The intention of my curiosity on this issue stems from Ehrenreich's discussion at the conclusion of her essay, "Maid to Order," where she illuminates the "consequence-abolishing effect" of constantly being cleaned up after - of regarding oneself as free from recognizing the waste one produces; which does produce an effect (and an affect), that is not inconsequential (or invisible - not to those upon whom it weighs). Shit, of course, is, by definition, an adverse category - on the hierarchy of value, "shit" is by far the lowest variant - and, as Ehrenreich states, those whose livelihoods depend upon the waste of others are expelled from the vault of value: flushed away, as it were, out of sight - out of mind - out of political discourse. What Ehrenreich aims to propose at the close of her essay is a transvaluation of 'shit'; suggesting that Were 'shit' to be made visible, the consequences of individual waste would be made visible as well.

Personal is Political

"In feminist terms, the 'personal is political' refers to the theory that personal problems are political problems, which basically means that many of the personal problems women experience in their lives are not their fault, but are the result of systematic oppression." This theory--that women are not to blame for their bad situations because they experience gendered oppression and massive structural inequalities--is important to contemplate in discussing all topics of feminist debate, including ones of reproductive rights and work equality that we have covered in class thus far.
Within the 'personal is political' debate, one issue I find particularly interesting has to do with what is often called "woman-blaming"--the idea that if only women could stop doing things that conflict with their ability to attain equal treatment within society, behavior that works to perpetuate their own oppression, that many of their problems would go away.
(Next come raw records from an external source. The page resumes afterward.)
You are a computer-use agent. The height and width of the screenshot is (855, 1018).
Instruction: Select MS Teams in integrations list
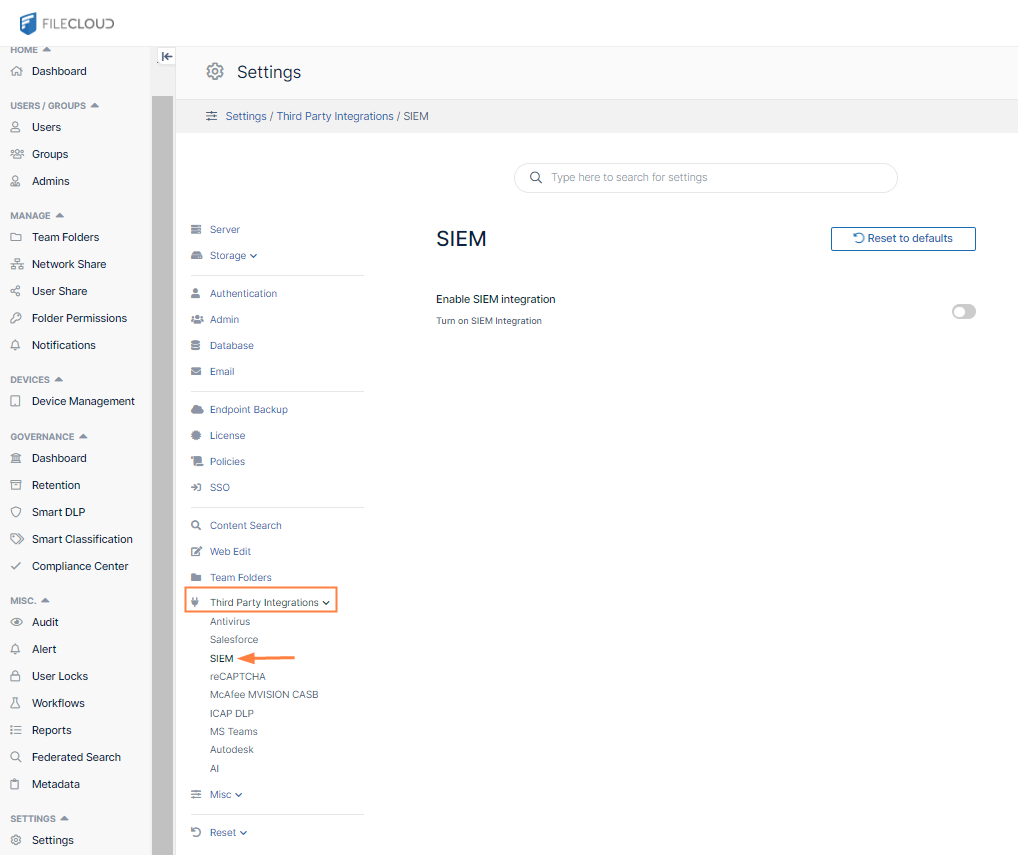coord(233,732)
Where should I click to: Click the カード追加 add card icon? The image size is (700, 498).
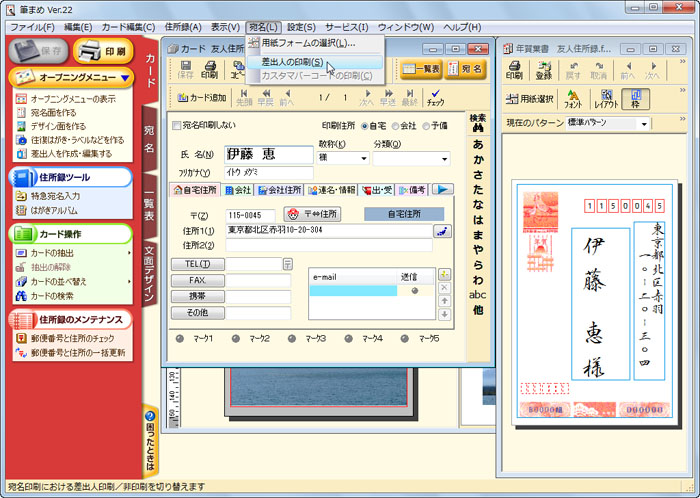[x=201, y=97]
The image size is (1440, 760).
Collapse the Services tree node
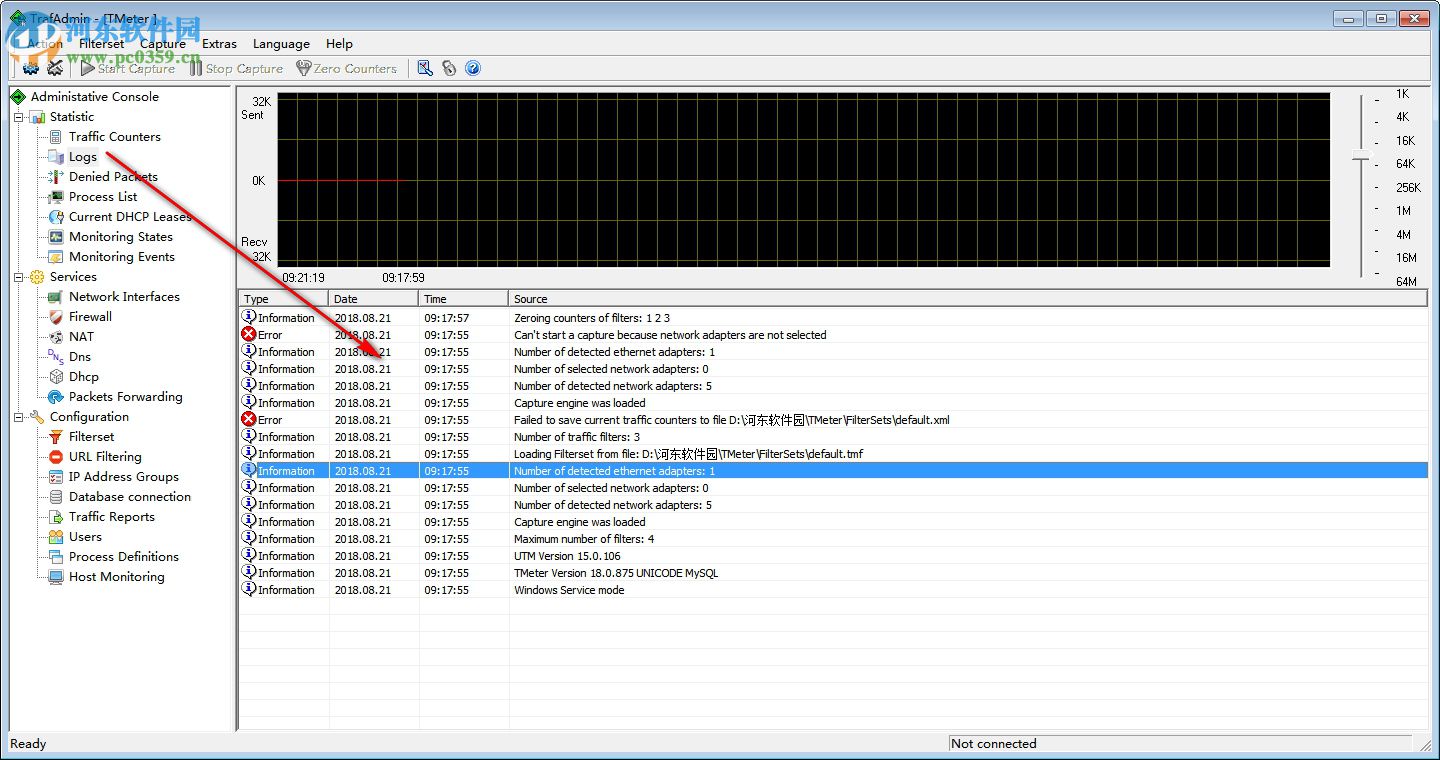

From the past week's discussion on domestic workers, a strong argument has been made for this. In "How Serfdom saved the Women's Movement," Caitlin Flanagan discusses "how so many middle-class American women went from not wanting to oppress other women to viewing that oppression as a central part of their own liberation."[pg.111] The outcomes of the professionalization of women in America pinpoints the hypocrisy that has arisen as a result of the struggle for equal representation within the workforce. When it comes to women wanting to make their mark outside the home, the personal has indeed become an increasingly political topic. How they choose to resolve the personal affairs at home has great implications for how, quote unquote, "powerful women" within society are able to positively represent the feminist movement, and (more importantly) how the true status of women in the world is able to evolve and improve over time.

Question 5: 3/2-3/4

Term: the Political

Since we don't have any readings for this week, I thought you could respond to some more open-ended questions that are central to our discussion of feminism, feminist debates, and feminist strategies for social justice. Group A should post their entries by Sunday (2/28) and Groups B and C should comment by Tuesday (3/2) at noon.

How have the feminists that we have read so far defined the political?
What is meant by the feminist idea, "the personal is political"?
How broad (or narrow) of a term should "the political" be?
What makes an issue a political issue?

Make sure to connect your discussion directly to (at least) one of the readings we have done so far.